After needing a moment to recover, Tythonnia did her part.

“Tak’kelihatan.”

She turned Ladonna invisible with a touch, while Par-Salian mumbled the words to render himself unseen.

“Tak’kelihatan.” Tythonnia repeated the spell and turned invisible as well. She strode down the north ramp and into the courtyard between the battlements and the tower. She walked up to the steel gates, up to the counterweight pull ring. No guards could be seen, either on the grounds or on the battlements. Likelier, she thought, the knights would be outside, or perhaps they thought they’d already escaped. Regardless, it was a small force of knights, not enough to maintain watch everywhere.

Tythonnia waited until she heard Ladonna and Par-Salian arrive next to her.

“Ready?” Par-Salian whispered.

They replied in the affirmative and put their combined weight into tugging on the pull ring.
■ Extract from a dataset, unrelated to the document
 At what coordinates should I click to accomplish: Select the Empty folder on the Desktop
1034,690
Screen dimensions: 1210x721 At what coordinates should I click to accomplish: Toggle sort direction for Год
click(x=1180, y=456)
All they needed was a foot or two, enough to slip through. The gate, however, was heavy and required every bit of weight they could muster to budge it an inch. It creaked open, loud enough to sound like thunder. Another jump dragged the large iron ring down, and the double steel gates spread open a little wider.

“It’s enough,” Par-Salian said. “Go, go.”

They ran for the gate and peered through. They could see the mountain pass rising up on either side and the two knights staring nervously up the ramp. Tythonnia tried to slip through, as it was agreed that she would be the first, and was almost stuck in the pinch of the door. She tried not to grunt as someone pushed her through; her flesh stung, but she was grateful for the escape. She could hear the rustle of cloth as Par-Salian or Ladonna came through next.

Thankfully, the two knights were just far enough away to hear nothing. Instead, they eyed the double gate warily until the brown-haired, walrus-mustached Solamnic said, “Summon the captain and them hunters. I’ll stay ’ere and make sure nothin’ gets through.”

The other knight nodded and ran to the keep just as a couple more knights were running up to the ramp.

“Hurry,” Par-Salian said with a hiss of a whisper.

Carefully, quickly, Tythonnia moved down the ramp on an arc away from the knight who was pointing his sword at the door. She held Ladonna’s hand lightly, enough to guide them along and stay in contact.

“Come on then, Mr. Door,” the knight said nervously. “No need to be opening like that on yer own. Just ain’t natural. How about ya close yerself up again and we can go on then, nice and peaceful, eh? No fuss.”

Down the ramp and onto the soft, lush green of the plains, Tythonnia was grateful to put the tower behind her. That side of the pass was empty of caravans and camps, though the grass was flattened in places. Since the knights were behind them, Tythonnia moved faster. After another moment, they were along the mountain walls of the Westgate Pass and behind a fold in the skirt of the cliff. They were out of sight of the keep and in near darkness.

Three times, Tythonnia grasped a tuft of horse hair, her hands moving into interlocking gestures and mouthing the words, “Stahaliun emersa.”

Three times, the script of rune vanished from her thoughts, like a word almost remembered and out of tongue’s reach. Three times, the air shimmered dimly as a brown horse fifteen hands high with golden eyes and a mane the color of the darkness between stars seemed to emerge from somewhere unseen. The horses were equipped with bit and bridle, their bodies lean and made for the run. Par-Salian, Tythonnia, and Ladonna quickly mounted their steeds.